A la table des ratés...

Mostaguen, un notable de Concarneau est grièvement blessé d’un coup de révolver, alors qu’il rentrait paisiblement chez lui, de retour du bar-restaurant-hôtel « L’Amiral » qu’il fréquentait. Seul témoin du meurtre, un chien d’un jaune sale, de la couleur des chiens de personne.

Appelé sur les lieux, Maigret commence son enquête par ce fameux bar. Les clients en sont aussi des notables, des types semble-t-il à l’aise, des gens du type de ceux qu’on écoute.


J’ai lu de mauvaises critiques sur ce grand classique de Simenon : l’un trouvait que le livre datait, l’autre regrettait de ne pas retrouver l’ambiance Agatha Christie. Eh oui, ma bonne dame, Simenon n’a (heureusement, de mon point de vue) rien à voir avec l’auteur d’énigmes à la chaine bien connue. Simenon, c’est l’intérieur, l’interne humain, pas le cheveu oublié sur l’oreiller, cheveu qui prouve que, décidemment non, la victime n’était pas chauve !

J’ai lu aussi parlant de Simenon (elle s’appelle Lune, joli, non ?) « Vous nous ouvrez la porte de l'Hôtel de l'Amiral, nos narines reçoivent les odeurs de tabac, d'alcool, de bière, de repas tristes et gras. Nous épions, tapis sans être vus, une frange misérable de la population, les regards sournois de quelques notables dont nous devinons la laideur sous leur dehors de bien-pensants de petite ville de province où chacun se sourit, se déteste, magouille lâchement. Nous suivons Maigret, nous approuvons sa placidité et sa non-méthode qui, en fin de compte, en est une, la sienne ». En voilà au moins une qui a tout compris.

Simenon, ça se mâche, surtout à Concarneau, par la pluie qui remplit ce pot de chambre. Les hommes, leurs défauts, leur lâcheté, leur petitesse, ça se déguste en connaisseur. Ils sont vrais, ni héroïques ni dignes d’admiration, ils existent, tout simplement.

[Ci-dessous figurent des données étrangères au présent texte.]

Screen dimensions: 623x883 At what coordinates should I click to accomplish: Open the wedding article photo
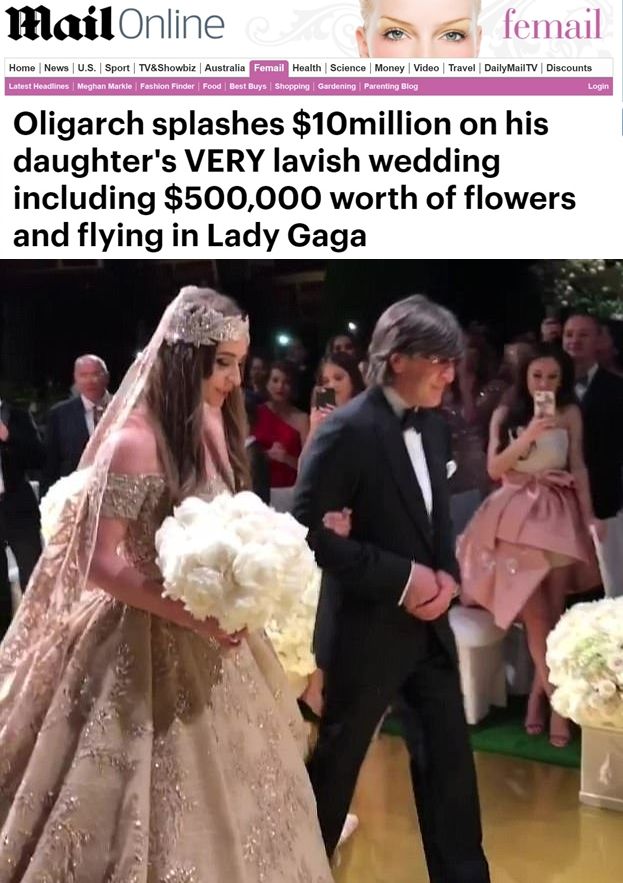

Autre aspect remarquable du roman, l’opposition entre l’intelligence sensitive de Maigret et la méthode plus « jugulaire-jugulaire » de son adjoint, apprise à l’école de police et répétée sans génie, la méthode à la mode de nos jours, faite d’indices, de preuves matérielles, de matériel tout simplement, qui ne permet pas de comprendre les ressorts d’une affaire mais de remplir les tôles françaises, si accueillantes comme chacun sait…

Lorsqu’Arletty s’indignait de paraître avoir une gueule d’atmosphère, c’est peut-être (peut-être seulement, hein ?) au « Chien jaune » qu’elle pensait, car ce bouquin, c’est de l’atmosphère mer saline, pluie sale, réflexes petits, trouillards-combinards, c’est de l’atmosphère d’exception, un des très grands écrits du Maître Georges.